Teaching and learning all ways. Learning and teaching always.
Proficiency-based learning means that our educators, schools, and district are committed to ensuring that all students can independently apply our expectations. How is this different than traditional/industrial age schools? What should you expect in a proficiency-based learning school?
We now live in the digital age, and our students are digital age learners. Growing, living, and succeeding in the digital age requires different mindsets and skills than in an industrial age. Students need to learn to collaborate, connect, critically think, and create in varied ways. It is no longer “good enough” to leave high school with a “barely passing” average. It is no longer “good enough” to move on simply because of a birthday. Our students and community deserve the best, and “barely passing” and “moving on” are not what is best. So, as a result, we are changing. We are rethinking how we “do school.” From grade levels, to grading, to testing/assessment, to class length, to the diploma. We are creating schools that are based on the needs of the learners. We are putting students first. And we will be diligent in our efforts to make sure all students meet our high expectations of learning and performance.

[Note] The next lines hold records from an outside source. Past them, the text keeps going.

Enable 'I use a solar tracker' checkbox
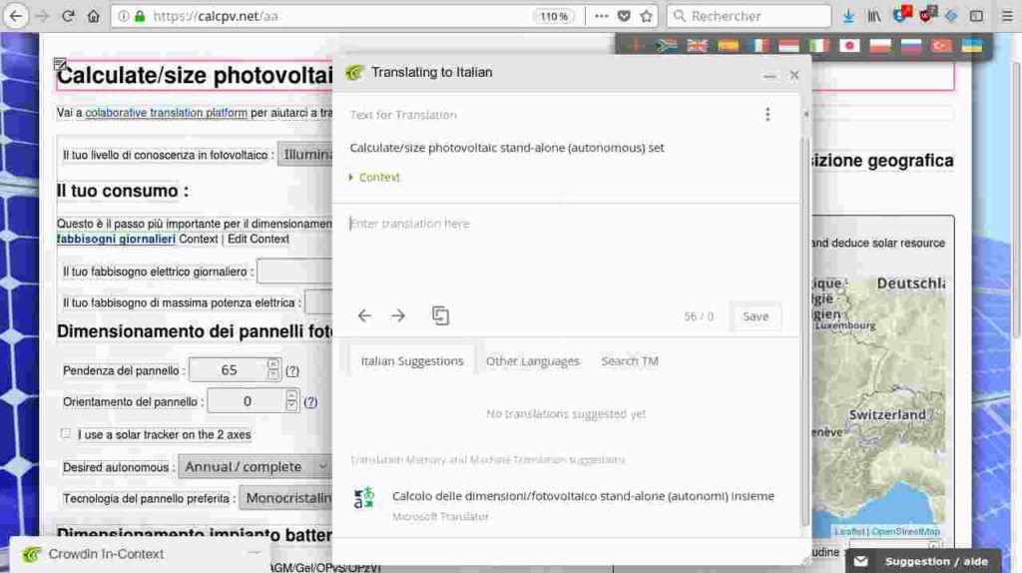Image resolution: width=1022 pixels, height=573 pixels. (x=66, y=434)
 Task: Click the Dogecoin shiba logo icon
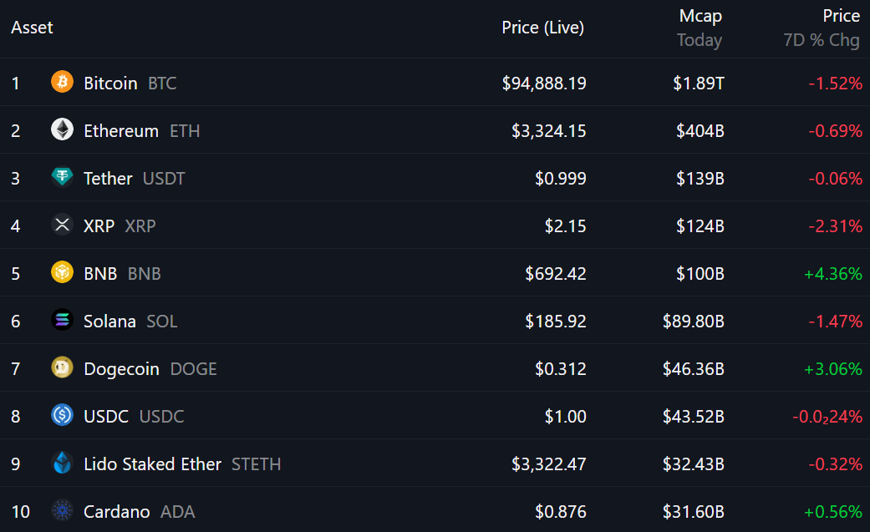[x=62, y=367]
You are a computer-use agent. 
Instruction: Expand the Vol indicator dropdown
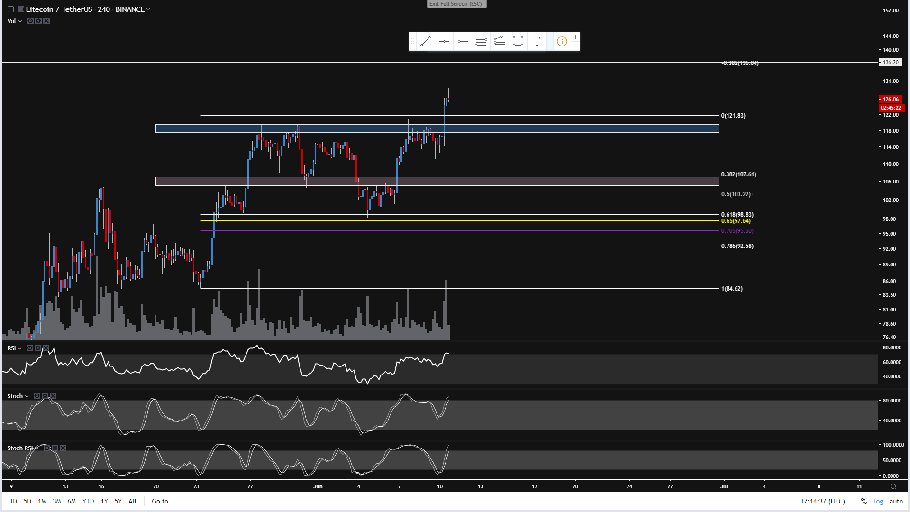click(20, 21)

“Education is not the learning of facts, but the training the mind to think.” – Albert Einstein
Proficiency means a combination of what a learner knows, and what a learner can do. What a learner “knows” is based on the nouns in the learning goal, most easily recognized as the content. What a learner “can do” is based on the verbs in the learning goal, often referred to as complexity. Proficiency also means a learner demonstrates his/her learning independently (autonomously)… in other words, by himself/herself without “hand holding” by a teacher, a peer, or anyone else.
In other words: Content + Complexity + Independently = Proficiency
If a learning goal is “compare and contrast main ideas across multiple texts,” then a learner is proficient if he/she can independently compare and contrast main ideas across multiple texts.
It’s that simple.
If a learner cannot “compare and contrast main ideas across multiple texts,” then the student keeps working on that goal, with support from classroom educators, until he/she meets it. Learners can not just “move on” or be “passed on” if they haven’t done the work, because they shouldn’t be.
If a student can demonstrate that he/she can independently apply the content, but at a deeper/more complex level of critical thinking that is in the learning goal.
This framework for proficiency applies to all students in MSAD #46, regardless of grade level.